With the above, traditional understanding of resiliency, at best I am left in the shape I started in, but tougher.
But this understanding falls short for me and I’ve been wondering about what resiliency looks like without simply hardening in order to survive something. While I am all for elasticity and strengthening my ability to recover from challenges, I also want to invite into my resiliency a sense of softness and tenderness that can better allow a new shape to emerge.
By now, it’s nearly cliche, but no less true, that the idea of “going back to normal” is a fantasy. Not because all is lost – but because hard things change us. At our best, challenges shape us into a version of ourselves sensitized to loss and therefore able to show up with more humility, compassion and creativity.
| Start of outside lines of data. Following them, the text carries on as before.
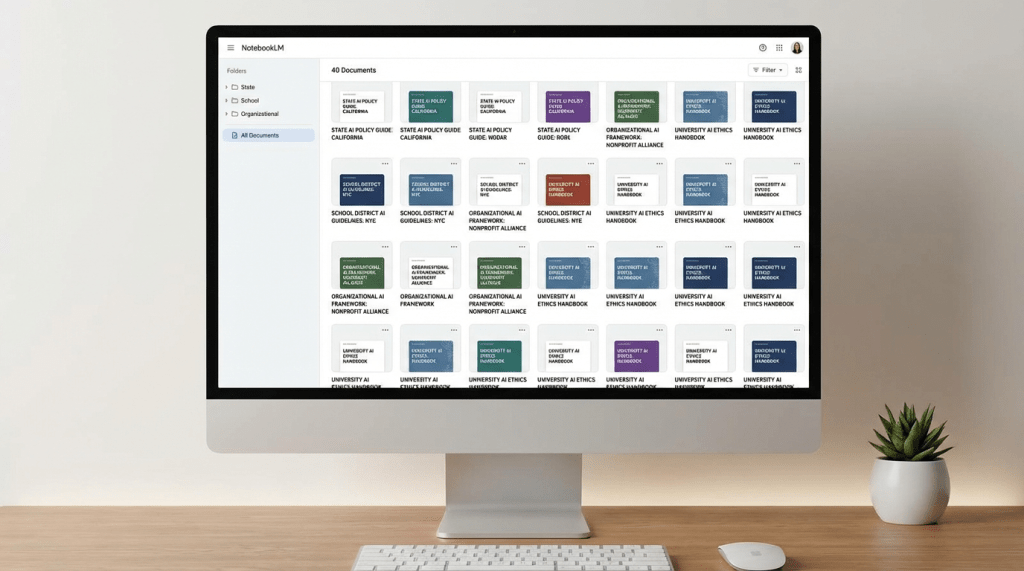Select the Organizational folder label
The height and width of the screenshot is (571, 1024).
260,114
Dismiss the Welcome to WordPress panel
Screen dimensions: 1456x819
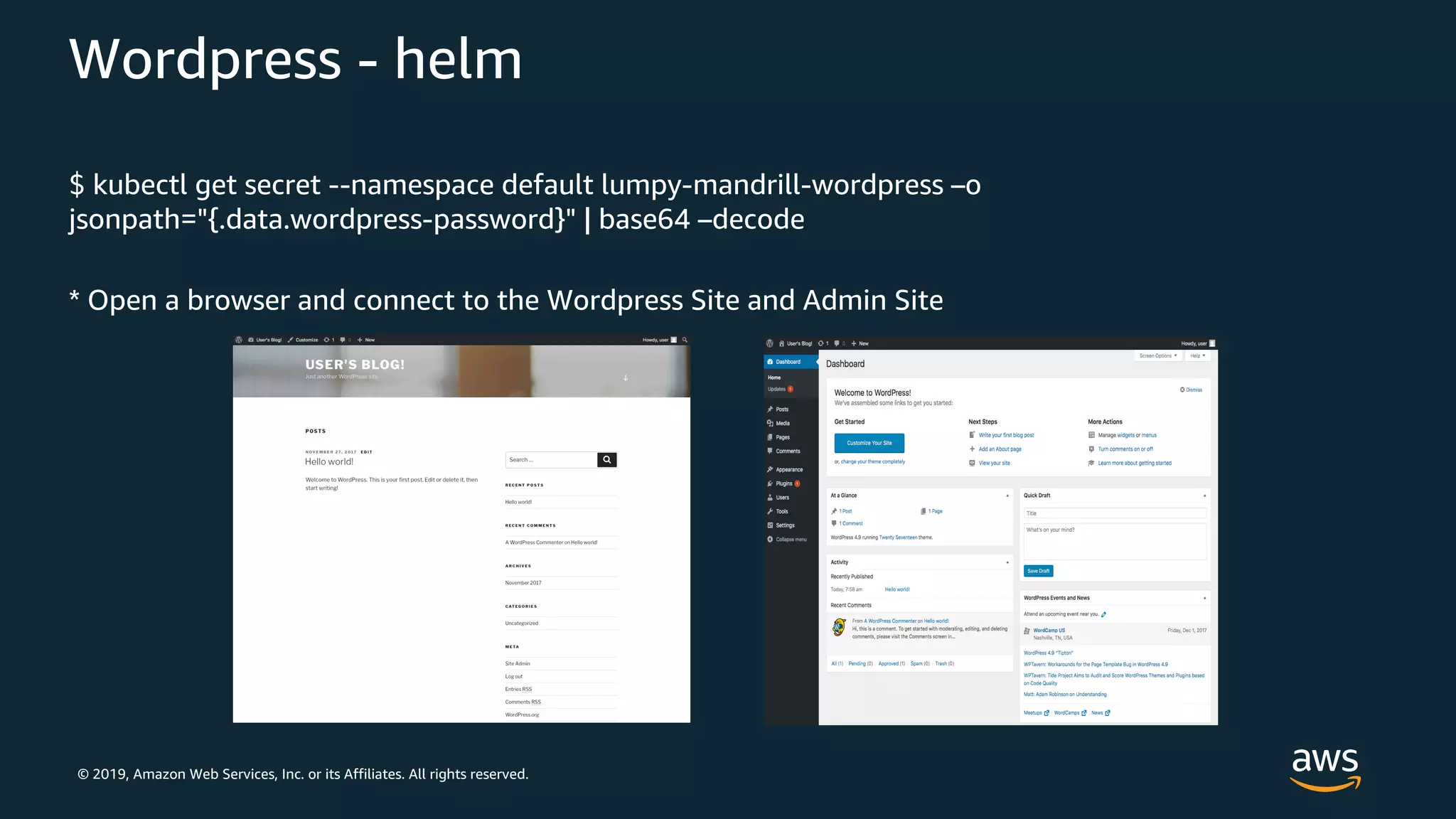[x=1192, y=390]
Nothing is likely to make this time in our history easy — reckoning with imbalances never is — but there are tools to build a deeper type of resilience – one that allows life to happen WITH you, rather than TO you.
Firstly, PRESENCE. Simply placing yourself in the moment that is at hand is the fastest way I know to slow down a spinning mind. Our minds were designed to scan our environments for potential danger. When we don’t pause and allow our actual physical senses to do so, our thoughts take over and begin weaving an infinite number of tales around what might go wrong.
When you notice this happening, stop, slow down your breath – counting in for three and out for five – and then begin naming everything you see, hear, smell, taste and feel right in the moment. Count your pulse out loud until you get to 25 and then, again breathe in for three counts and out for five counts a few times.
When there is a real and imminent threat in your immediate surroundings, your fight or flight instinct will take over and act. When there is not (and if you are actually even considering trying this exercise, then likely, there is not) then simply getting present should help the body to calm.
When we isolate ourselves, our bodies struggle physically, emotionally and spiritually. Resiliency thrives in the context of relationships. These days, connection requires more creativity. Some attempts at connection leave us drained or triggered. Others leave us feeling more energized, compassionate and open to new perspectives. Get curious about the former and more committed to the latter.
Finally, AUTHENTIC EXPRESSION. Trying to hold it all together, when parts of us are falling apart, can leave us anxious, numb or exhausted. Often the most relieving and rejuvenating thing to do is to just feel your feels.
Take time to pause and give yourself permission to cry, pound a pillow, shake your body, scream or just laugh at how ridiculous it all is. Simply acknowledging the thing you thought you weren’t allowed to feel, is often the permission your body needs to release it and move forward.
Emotions are meant to be in motion.
Presence, connection and authentic expression are three ingredients to a kind of resilience that allows you to not just get through something – but to let that something get through to you.